Analysts from DNB and Norne described the company’s financial performance as “in line” with their forecasts, but that did not stop investors from selling off the stock, which fell NOK 30.50 ($2.83) to NOK 444 from Wednesday’s close.

The slip represented a 6.5% drop, or a 4.2% drop from the open, where shares fell NOK 19.50.

It was a deeper drop than expected for veteran analyst Jorgen Lian from DNB. He expected shares to rise between 1% and 3% in an otherwise flat market.

“We believe the underlying [second-quarter] result came in broadly in line with expectations adjusting for a larger-than-expected negative contribution from corporate and other,” he said.

The company’s corporate and other line turned in a $14.3m loss, down from a $2m profit year over year.

It stood out against gains from the tanker segment, the world’s largest, which posted a $107m operating profit, up from $96.8m from the same period last year, plus a tick up from its terminal business and a drop from its tank container segment.

But the corporate and other line was still enough to drag its Ebitda down by 6%.
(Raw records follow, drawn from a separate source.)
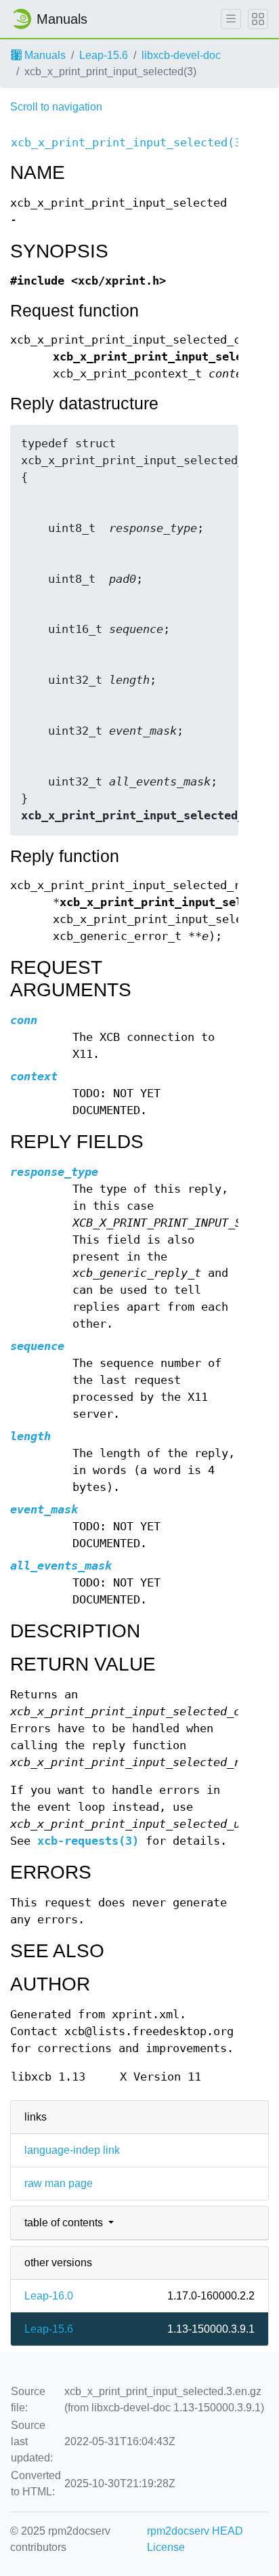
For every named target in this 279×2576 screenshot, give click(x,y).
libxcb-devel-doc (181, 55)
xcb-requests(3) (88, 1841)
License (166, 2547)
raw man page (58, 2183)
Still, Lian expected the jump in tanker rates from $30,880 per day to $32,862 per day to carry shares into the green.

“The underlying result came in broadly in line with consensus expectations adjusting for the increased negative result in the corporate and other division, and with a positive guidance for tankers” quarter over quarter, he said.

Norne’s Mindaugas Cekanavicius said it was “another strong quarterly” performance from the company.

“Higher spot freight rates due to ongoing transit restrictions in the Red Sea resulted in record-high average [time charter equivalent] earnings of $32,862 per day.”

He added that terminals had remained “stable and solid” while tanker container shipment volumes jumped to nearly 42,000, although offset by lower margins, and its sea farm segment hit $8.2m in Ebit.

Overall, the company reported a $137m operating profit, up from $10.1m a year ago, although the consensus among analysts was a $139m bottom line and net profit of $105m against real figures of $89.7m.

The jump in profit came from Stolt-Nielsen removing a $155m loss provision due to a fatal explosion aboard the 6,732-teu MSC Flaminia (built 2001) in 2012.

The blast killed three seafarers and kicked off several years of litigation in multiple US jurisdictions, with a settlement reached last week.